#### Quoted passage
§

You can watch this latest Netflix fantasy for just $41, the price of its financial statements from the corporate regulator ASIC.

What’s the scam? Netflix’s 2020 fantasy accounts show revenue in Australia of just $20.5 million. If you assume its 12 million Australian subscribers pay a basic rate of $10 a month, that’s $1.4 billion in revenue. So what happened to this $1.4 billion?

Netflix and its co-conspirator EY are “doing a Google”, that is, the caper Google used to rely on to pay zero tax before it was forced to resort to another scam. They just book their income here to an associate offshore and the minuscule amount of income they book here is “service” fees from Netflix in the Netherlands and the US.

Tax seeped in at just $581,000. They claim they actually turned cashflow negative in the year of Covid-19.

Chevron’s oil slick

When the boss of Strike Energy told an oil and gas conference the other day Australia had the second best tax regime in the world, he wasn’t kidding, though his peers at the conference must have been cussing “Shut up Stuart”. Particularly the Chevron delegation.

Chevron has raked $8bn offshore to its sister companies in interest, dividends and returns of capital over the past two years alone, and paid no tax. Well, okay, the latest set of financial statements for Chevron Australia Holdings show it did pay a smidgeon – $570k last year and $10m the year before – but that may have been paid elsewhere as they also booked a tax benefit of $1.2bn and the ATO transparency data shows them paying zero over the previous six years. 

How good is that for a tax regime? A place where you can pay no tax but still suck out a lazy $8Bn from those dopey Aussies.

What’s the scam? Gargantuan “related party transactions” designed to siphon billions overseas. Take the eye-watering $37bn in loans, for instance, from Chevron’s parent entities overseas. Interest rates 3.66%.

The scam is exploiting a tax regime where tax losses (now towering at $22bn) can be banked forever, deducted against the billions in income (last year almost $6bn). To be fair to Chevvers, there is a global gas glut, the touted LNG export boom is in disarray and their total income fell by $2.3bn year on year.

So they posted a loss of $1.8bn in 2020 from a $1.4bn profit the year prior.

Unabashed in their daylight robbery – indeed undaunted by the biggest courtroom defeat this century at the hands of the Tax Office – Chevvers and their accountants from PwC, had the hide to include this line in their P&L:

“Royalties, excise, licenses and other taxes”.

§

#### Listed entries
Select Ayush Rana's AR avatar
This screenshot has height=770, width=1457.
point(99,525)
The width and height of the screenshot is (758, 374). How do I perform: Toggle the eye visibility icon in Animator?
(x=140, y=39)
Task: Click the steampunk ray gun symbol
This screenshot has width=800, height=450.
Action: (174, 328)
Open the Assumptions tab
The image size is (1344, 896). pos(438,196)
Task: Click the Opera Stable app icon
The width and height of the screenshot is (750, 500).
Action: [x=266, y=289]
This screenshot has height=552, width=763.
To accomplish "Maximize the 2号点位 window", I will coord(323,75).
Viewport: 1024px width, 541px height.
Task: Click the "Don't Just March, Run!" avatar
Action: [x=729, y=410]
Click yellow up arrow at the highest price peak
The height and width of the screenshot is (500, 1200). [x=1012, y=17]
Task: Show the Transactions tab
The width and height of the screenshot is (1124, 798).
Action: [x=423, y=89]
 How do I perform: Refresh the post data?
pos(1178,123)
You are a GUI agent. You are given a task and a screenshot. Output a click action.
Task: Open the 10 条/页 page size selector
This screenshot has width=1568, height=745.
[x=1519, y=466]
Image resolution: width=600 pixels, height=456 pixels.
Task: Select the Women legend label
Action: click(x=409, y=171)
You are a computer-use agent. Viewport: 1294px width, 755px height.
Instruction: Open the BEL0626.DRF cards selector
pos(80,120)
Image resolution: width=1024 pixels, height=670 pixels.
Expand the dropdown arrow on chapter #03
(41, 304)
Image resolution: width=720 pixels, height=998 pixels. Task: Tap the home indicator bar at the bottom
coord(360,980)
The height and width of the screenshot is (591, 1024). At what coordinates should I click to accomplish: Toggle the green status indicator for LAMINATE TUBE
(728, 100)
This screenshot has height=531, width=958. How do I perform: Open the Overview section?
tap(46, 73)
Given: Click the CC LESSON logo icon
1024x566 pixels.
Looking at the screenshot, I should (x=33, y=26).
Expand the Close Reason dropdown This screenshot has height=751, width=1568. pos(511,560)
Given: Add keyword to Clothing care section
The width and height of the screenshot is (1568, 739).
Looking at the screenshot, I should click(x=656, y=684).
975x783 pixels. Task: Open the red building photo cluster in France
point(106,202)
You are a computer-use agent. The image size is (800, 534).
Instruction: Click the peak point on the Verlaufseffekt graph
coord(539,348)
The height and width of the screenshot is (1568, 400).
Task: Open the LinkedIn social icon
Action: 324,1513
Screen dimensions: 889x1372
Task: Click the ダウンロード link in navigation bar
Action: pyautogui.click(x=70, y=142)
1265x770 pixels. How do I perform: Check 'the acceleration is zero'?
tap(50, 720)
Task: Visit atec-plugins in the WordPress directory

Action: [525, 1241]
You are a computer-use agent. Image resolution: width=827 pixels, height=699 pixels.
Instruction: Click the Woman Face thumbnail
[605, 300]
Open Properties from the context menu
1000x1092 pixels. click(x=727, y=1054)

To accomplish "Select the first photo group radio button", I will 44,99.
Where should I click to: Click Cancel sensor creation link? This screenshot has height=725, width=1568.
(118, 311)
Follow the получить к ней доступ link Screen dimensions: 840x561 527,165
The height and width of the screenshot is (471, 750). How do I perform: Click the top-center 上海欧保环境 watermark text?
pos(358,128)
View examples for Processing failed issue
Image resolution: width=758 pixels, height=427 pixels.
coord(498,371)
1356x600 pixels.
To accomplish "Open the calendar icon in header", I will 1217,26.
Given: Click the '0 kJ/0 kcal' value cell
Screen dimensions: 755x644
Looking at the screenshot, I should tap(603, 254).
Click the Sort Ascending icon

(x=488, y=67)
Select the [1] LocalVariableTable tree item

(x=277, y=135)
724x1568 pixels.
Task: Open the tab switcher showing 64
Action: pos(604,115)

§

Write the next few paragraphs of the article on Netflix's and Chevron's Australian tax arrangements, picking up right after its final line.

Royalties are not taxes, they are the cost which has to be booked in payment to the owners of the oil and gas these guys are plundering, that is, us, Australians. They are dressing up these normal costs of doing business as taxes while they plunder the people of the country who are hosting them, dud the effete government and regulators who have allowed this to happen, and pay no tax anyway..

Chevron once infamously claimed, with the assistance of an “independent experts” report it would deliver $338 billion in royalties and taxes. The reality is it will drain that out to its tax havens and US headquarters.

This is not a good corporate citizen, anywhere. This week, the trial of Steven Donziger kicked off in the US.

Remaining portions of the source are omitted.